Below are some records: retype them all exactly, but not the pictures.

[MATERIAL FOR THIS EXERCISE]

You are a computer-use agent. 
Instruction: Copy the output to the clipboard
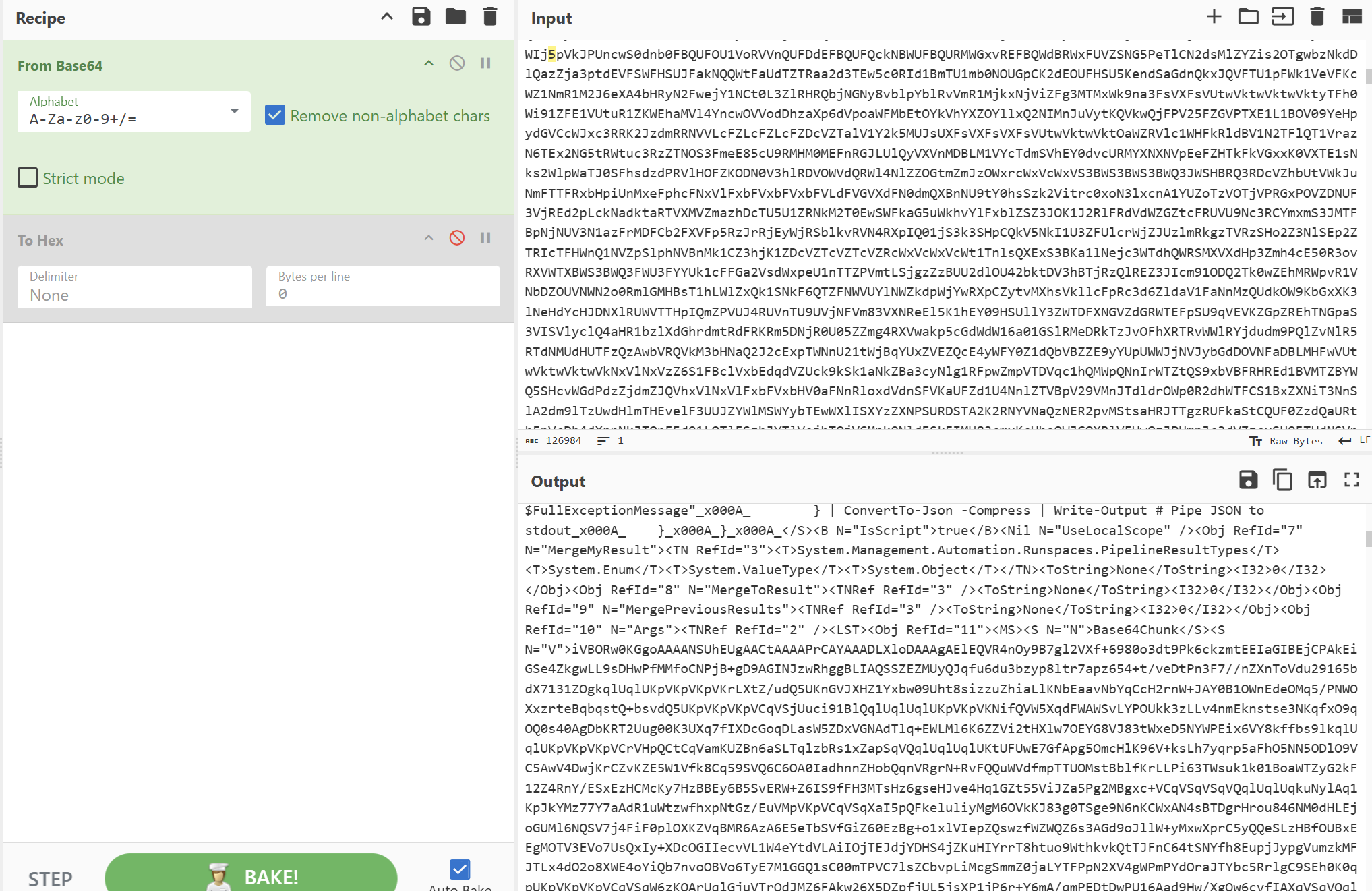tap(1282, 480)
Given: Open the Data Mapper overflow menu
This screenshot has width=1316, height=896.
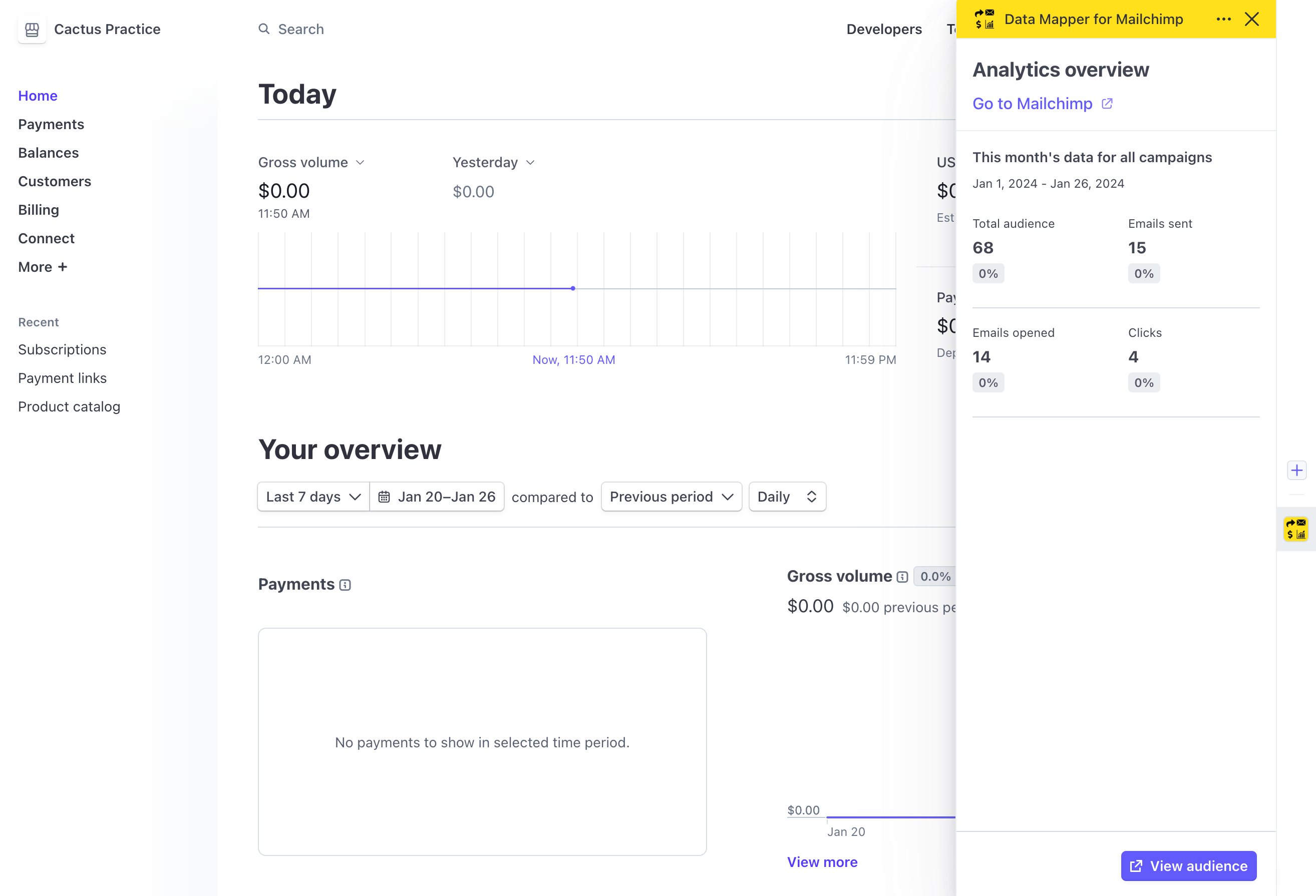Looking at the screenshot, I should point(1224,19).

[/MATERIAL FOR THIS EXERCISE]

ANSWER AREA:
You are a computer-use agent. 
Instruction: Copy the output to the clipboard
tap(1282, 480)
Given: Open the Data Mapper overflow menu
This screenshot has width=1316, height=896.
Looking at the screenshot, I should point(1224,19).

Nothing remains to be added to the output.